## Instructions for the task
Answer these from the relationship post below:
(a) How old are the two people involved?
(b) How long have they been together?
(c) When asked whether they saw the writer in their future, which way did the partner say they leaned?

## Source text
* * *

How do you stay in a relationship when you know there's a very good chance it might end soon? [Siberian winter's worth of snowflakes inside.]
(People invovled are both 30. Sorry for the length and the pronoun game. Summary at bottom.)
Together 1.5yrs, essentially living together for about a year. Things got pretty serious pretty quickly, and I was happy in a easy, calm, deep way that I had never experienced before. Despite our closeness, the relationship had always been a little different in that there were always other people (roommates, close friends & family, etc) around. Very recently, the situation changed such that it's more just the 2 of us, and I was excited to see how we'd get on as a "regular" couple.
Suddenly one day, my partner tells me they're not sure what they want in the future, with regard to career or family. They're not even sure they see ME in their long-term future. I guess my partner had been getting questions about whether I would move in "for real" (I currently still have my own condo) and this got them thinking. Their only other serious relationship got dragged out in a bad way because they kept flip-flopping on whether they wanted to be with the ex, and not wanting to repeat that, they wanted to talk to me about how they were feeling, even though our relationship is (in their eyes) much better than that previous one.
This was heartbreaking -- I had NO IDEA they were feeling this way. They said when we first started dating, they thought we would get married, because ours was the best relationship they had ever experienced. But as time passed, that wasn't the default assumption any more. I asked if they had to imagine it -- right now -- did they see me in their future? More towards yes, no, or completely unknown? They said it was more towards "no", but that it wasn't like they couldn't imagine a future with me at all. They love me, consider me their best friend, and don't want to lose me, but they just don't know if they love me in that "forever" way. No, there wasn't anything specific about me (i.e., that I could work on) that made them feel this way, and no, they didn't want to break up.

* * *

## Available data

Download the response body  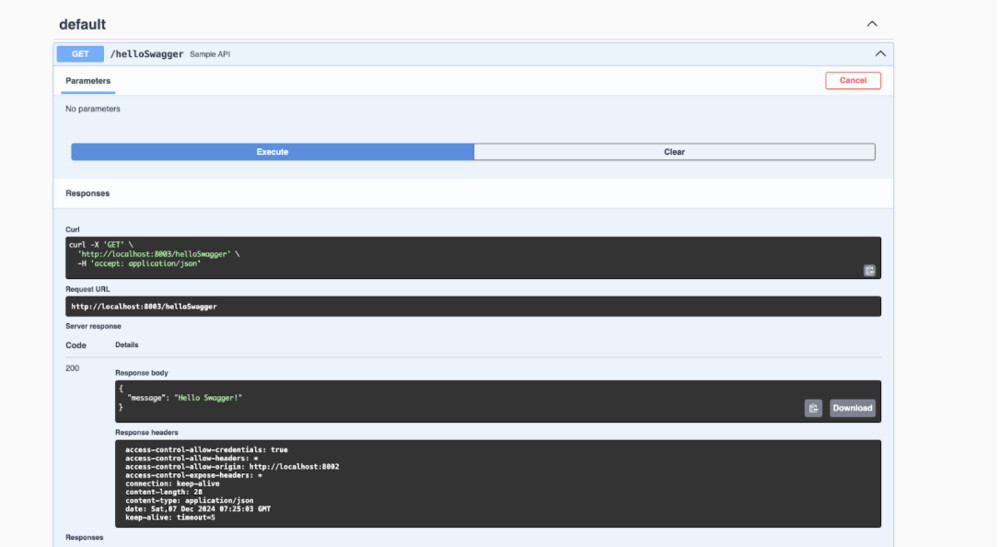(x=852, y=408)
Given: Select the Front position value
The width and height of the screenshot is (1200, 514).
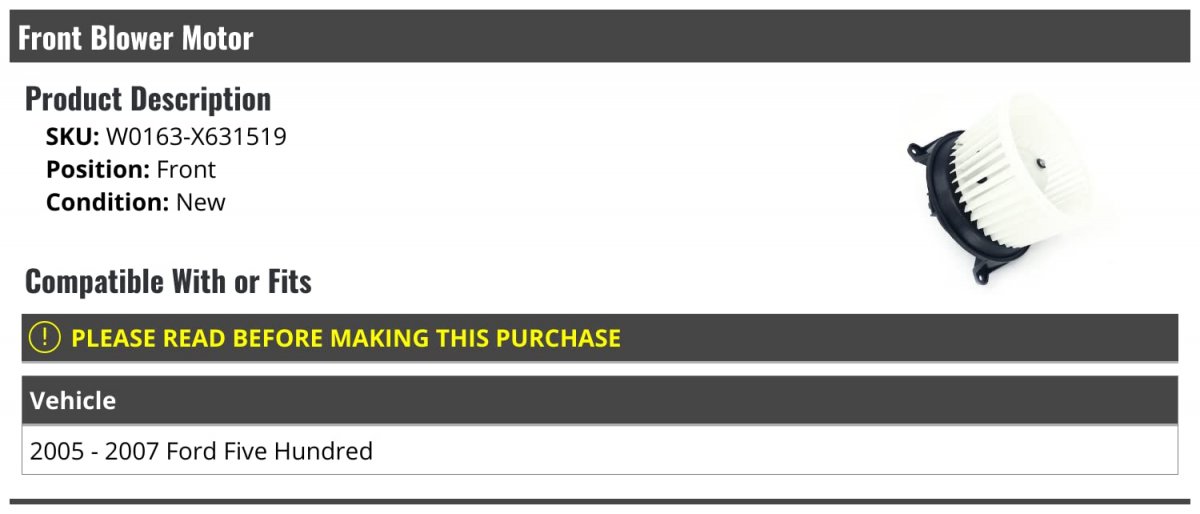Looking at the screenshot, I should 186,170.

* * *

## Output below
(a) Both are 30.
(b) 1.5 years.
(c) More towards "no."